Task material:

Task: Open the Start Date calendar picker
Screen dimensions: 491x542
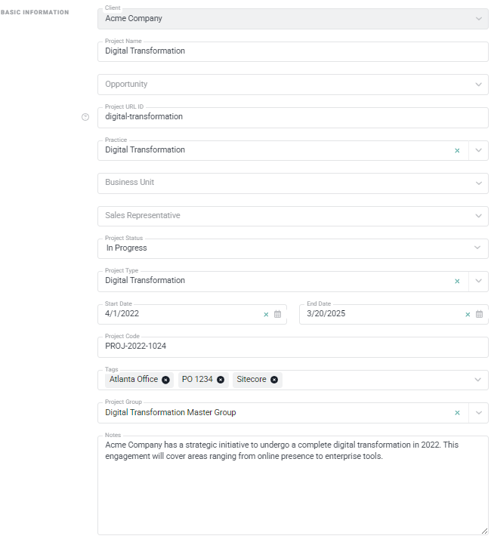Action: pyautogui.click(x=277, y=314)
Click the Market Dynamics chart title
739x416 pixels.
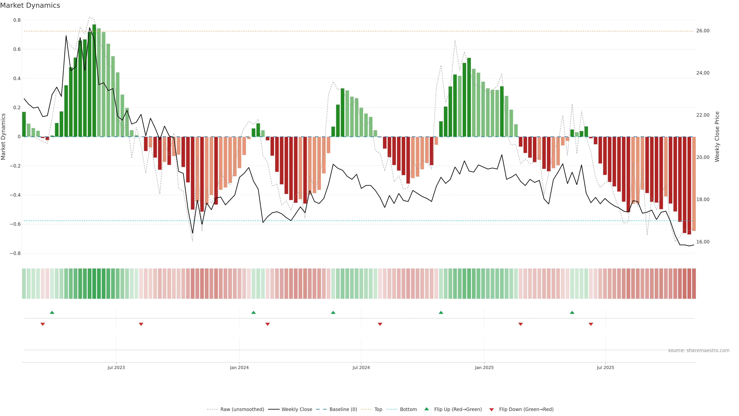[30, 5]
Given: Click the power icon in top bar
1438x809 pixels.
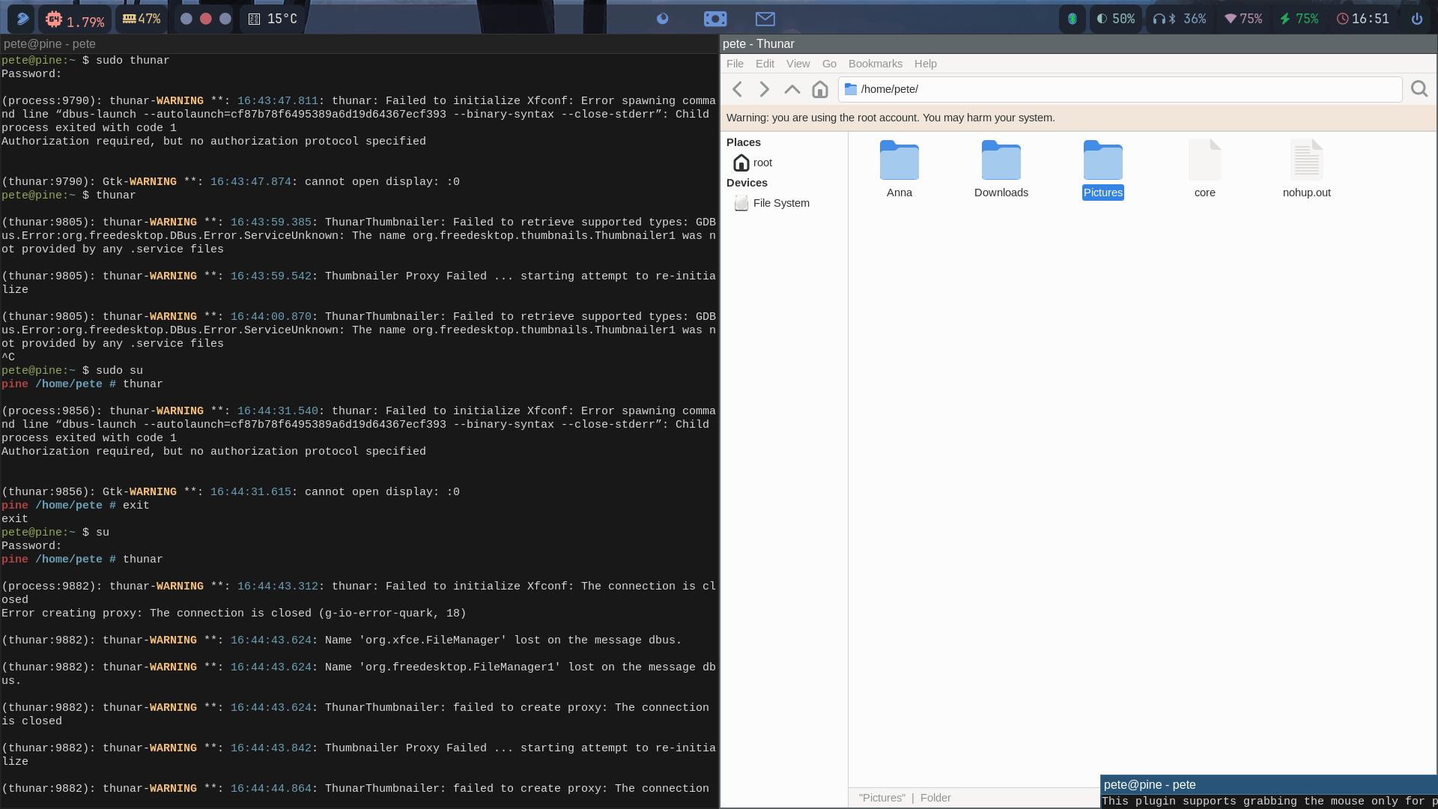Looking at the screenshot, I should pyautogui.click(x=1416, y=19).
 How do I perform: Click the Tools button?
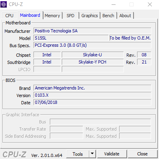coord(78,154)
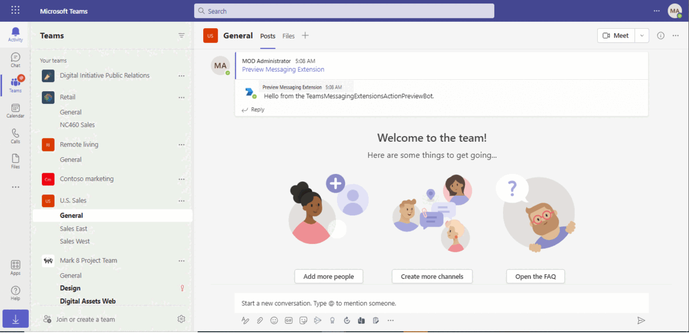Screen dimensions: 689x334
Task: Select the Stream icon in the compose bar
Action: 318,320
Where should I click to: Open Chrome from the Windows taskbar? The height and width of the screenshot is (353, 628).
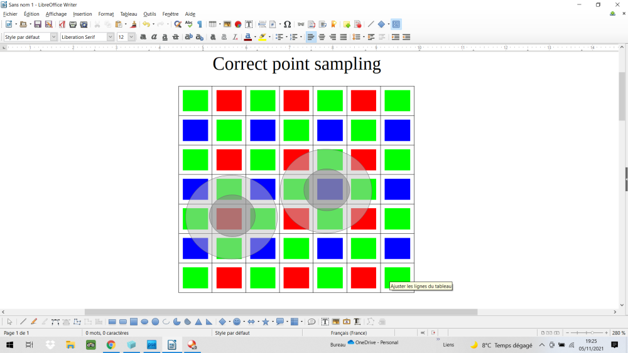pos(111,345)

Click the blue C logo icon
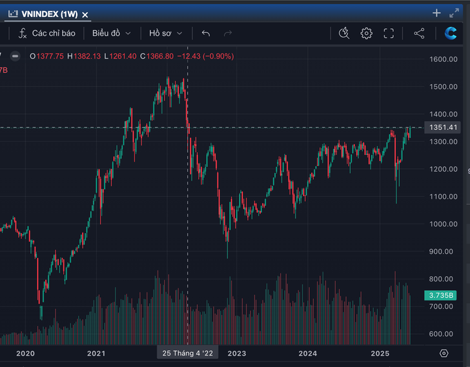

What is required: Please rewrite all the items above, swapping "pixels" for "px" and changing nothing else. Leave out the pictures.

Solution:
Task: Open the Start Date calendar picker
Screen dimensions: 491x542
Action: pyautogui.click(x=277, y=314)
Click the Market Dynamics chart title
739x416 px.
[30, 5]
Given: Click the power icon in top bar
1438x809 px.
Looking at the screenshot, I should pyautogui.click(x=1416, y=19).
 How do I perform: Click the Tools button?
coord(78,154)
Screen dimensions: 689x334
Task: Select the Stream icon in the compose bar
Action: 318,320
Where should I click to: Open Chrome from the Windows taskbar? The height and width of the screenshot is (353, 628).
pos(111,345)

Click the blue C logo icon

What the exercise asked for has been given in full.